Word for word, copy the line containing "The width and height of the screenshot is (873, 413)." and every line after it in the records below, leaving pictures out.
☆ ☆ ☆ ☆ ☆
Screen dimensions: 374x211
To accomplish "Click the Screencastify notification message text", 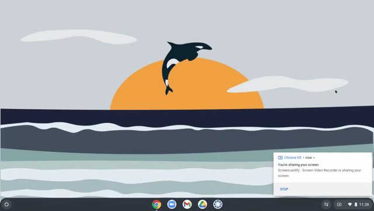I will 320,173.
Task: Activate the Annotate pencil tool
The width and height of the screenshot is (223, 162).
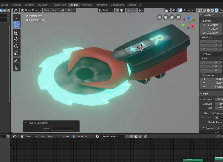Action: click(16, 61)
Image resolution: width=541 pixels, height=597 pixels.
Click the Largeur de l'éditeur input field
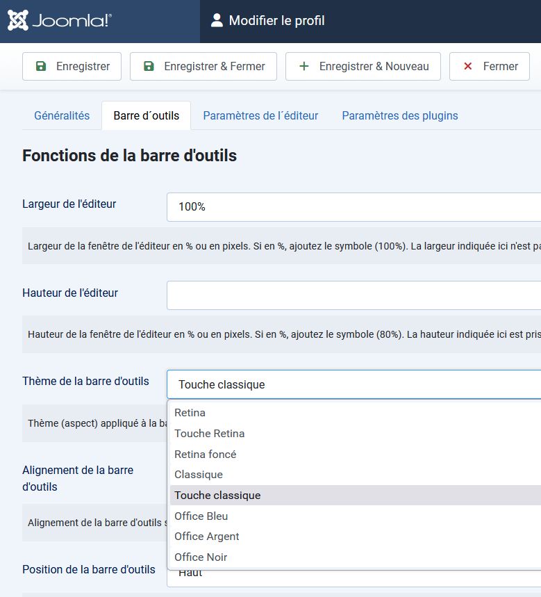[x=353, y=207]
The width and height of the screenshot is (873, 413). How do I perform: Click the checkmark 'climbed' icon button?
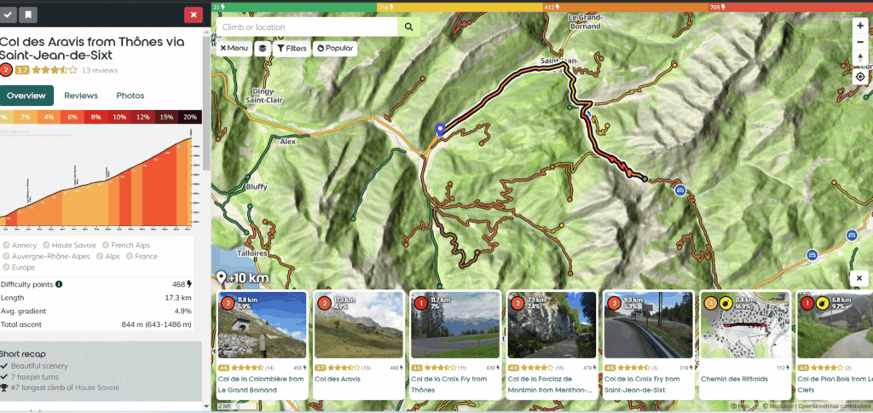coord(9,15)
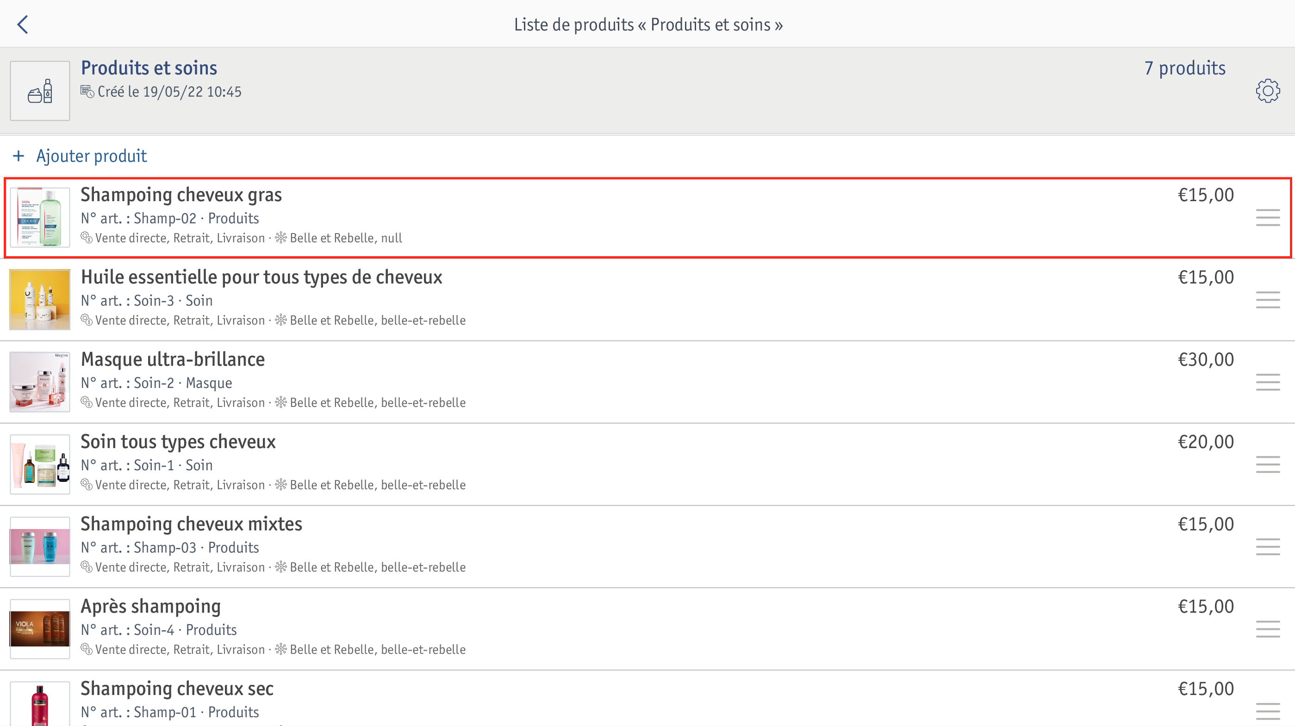Screen dimensions: 1295x726
Task: Grab reorder handle for Shampoing cheveux sec
Action: [1267, 711]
☆ ☆ ☆ ☆ ☆
**Worked solution**:
The width and height of the screenshot is (873, 413). How do I perform: Click the checkmark 'climbed' icon button?
coord(9,15)
Screen dimensions: 1295x726
Task: Grab reorder handle for Shampoing cheveux sec
Action: [1267, 711]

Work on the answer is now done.